But the results were upheld, heralding the return of legitimately voted government. Normal administrative business could resume and donors could withdraw their funds to allow government to take over its full responsibilities. But this injected a severe liquidity crunch in an economy that produced well below what it consumed as imports.

The multi-currency basket had been funded by the foreign currency that people held onto during hyperinflation (and which they were not legally allowed to use); by expatriate banks using their nostro accounts to bring in US dollars; by South African rands flowing as a medium of trade among cross border traders in Zimbabwe (until they were also rejected by the public when their value collapsed in 2015); by donor funding and, although remittances had declined after 2009, Zimbabweans in the diaspora who were adjusting to the effects of the global economic recession but still supplied currency as remittances.

But production for exports remained far below the required revenue for imports, and even those notes imported from the US haemorrhaged out as Zimbabwe became what former Finance Minister Tendai Biti has termed a ‘supermarket economy’ of net consumers dominated by informal traders whose source of goods is foreign markets such as South Africa, Dubai and China. Meanwhile, with a return to supposedly legitimate governance, donor funding dried up.

Perhaps the biggest cause of the liquidity crunch was the lack of confidence in ZANU PF’s election victory that led to many investors disinvesting in Zimbabwe, while corrupt government officials worsened the situation through externalising their ill-gotten riches to offshore accounts. The threat by Minister of Indigenisation and Economic Empowerment, Patrick Zhuwawo (President Robert Mugabe’s nephew), later rescinded, to nationalise/indigenise all banking institutions also dampened confidence.

The bond notes

The effects of late or non-payment of civil service salaries and other obligations prompted the government to introduce bond notes as an interim solution. This was phased, starting with bond coins of denominations of 1, 5, 10 and 25 cents, released in January, and a 50 cent coin released in March 2016.

The public was sceptical, correctly predicting that it was a way to test the re-introduction of a local currency. Although these coins have circulated with much ease alongside higher denominations of US dollars, introducing bond notes of equivalent denominations is likely to result in people hoarding their hard currency in liquid form. Many fear that government will go after people’s foreign currency savings held by banks.

# Records shown
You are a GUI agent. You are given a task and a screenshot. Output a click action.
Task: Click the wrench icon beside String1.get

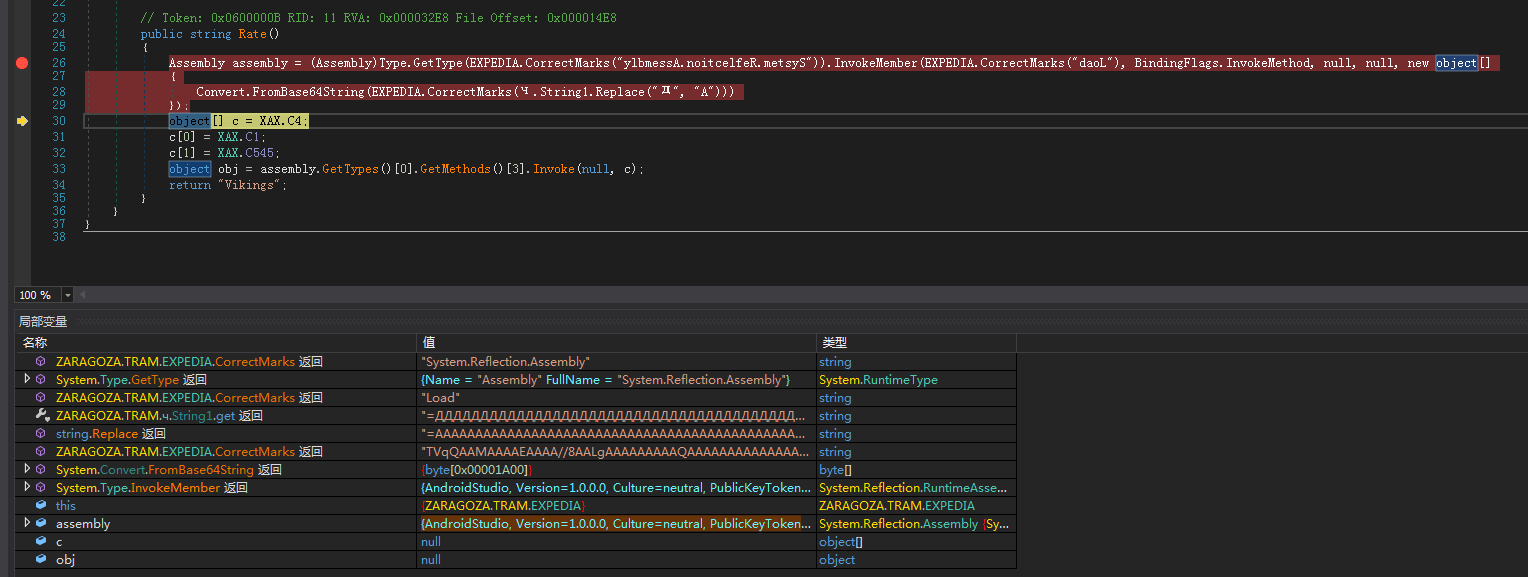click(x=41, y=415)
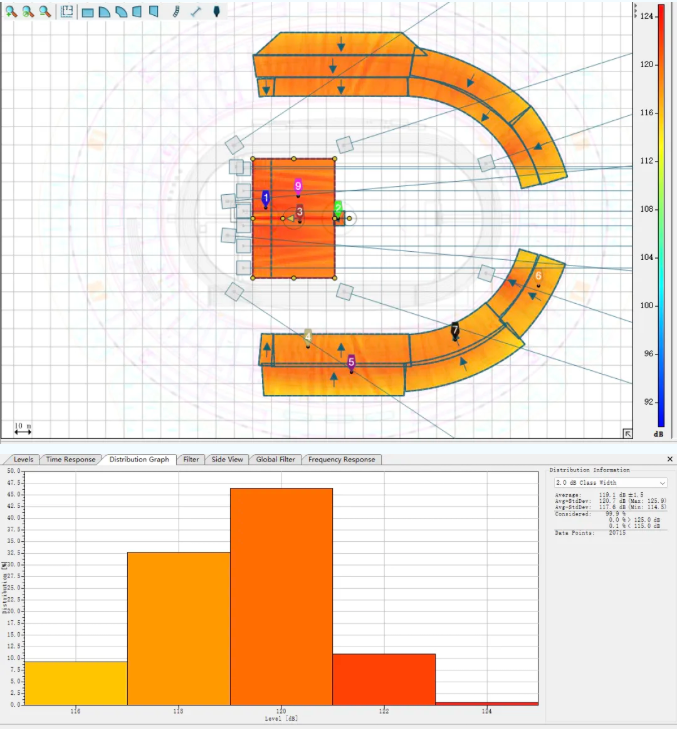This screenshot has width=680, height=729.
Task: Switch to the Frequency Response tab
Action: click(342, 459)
* * *
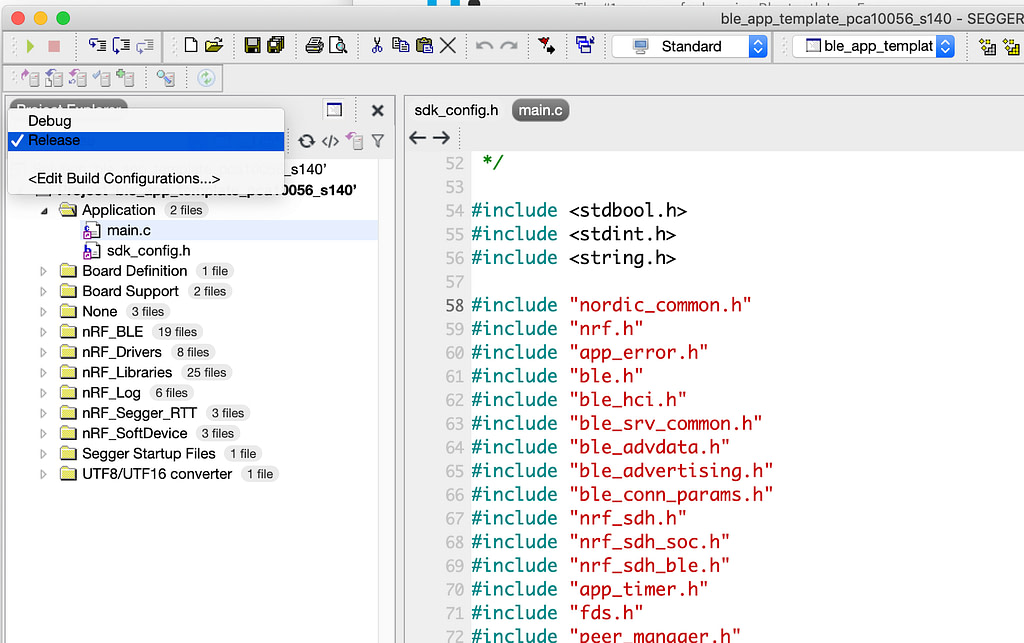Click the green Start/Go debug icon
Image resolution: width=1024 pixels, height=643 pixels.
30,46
* * *
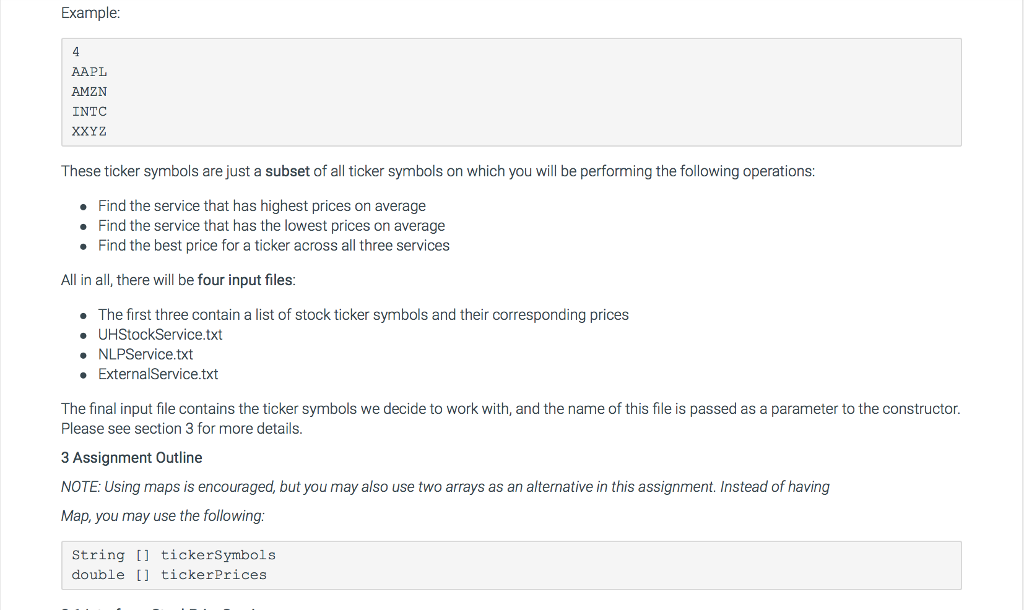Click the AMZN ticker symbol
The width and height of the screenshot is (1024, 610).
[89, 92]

# Task list
#1 Which denominations of bond coins does the Zimbabwe currency text list?
#2 Can you quote the Zimbabwe currency text word for word, everything from "The multi-currency basket" down to "currency as remittances."?

# Answers per task
#1 1 cent, 5 cents, 10 cents, 25 cents, 50 cents

#2
The multi-currency basket had been funded by the foreign currency that people held onto during hyperinflation (and which they were not legally allowed to use); by expatriate banks using their nostro accounts to bring in US dollars; by South African rands flowing as a medium of trade among cross border traders in Zimbabwe (until they were also rejected by the public when their value collapsed in 2015); by donor funding and, although remittances had declined after 2009, Zimbabweans in the diaspora who were adjusting to the effects of the global economic recession but still supplied currency as remittances.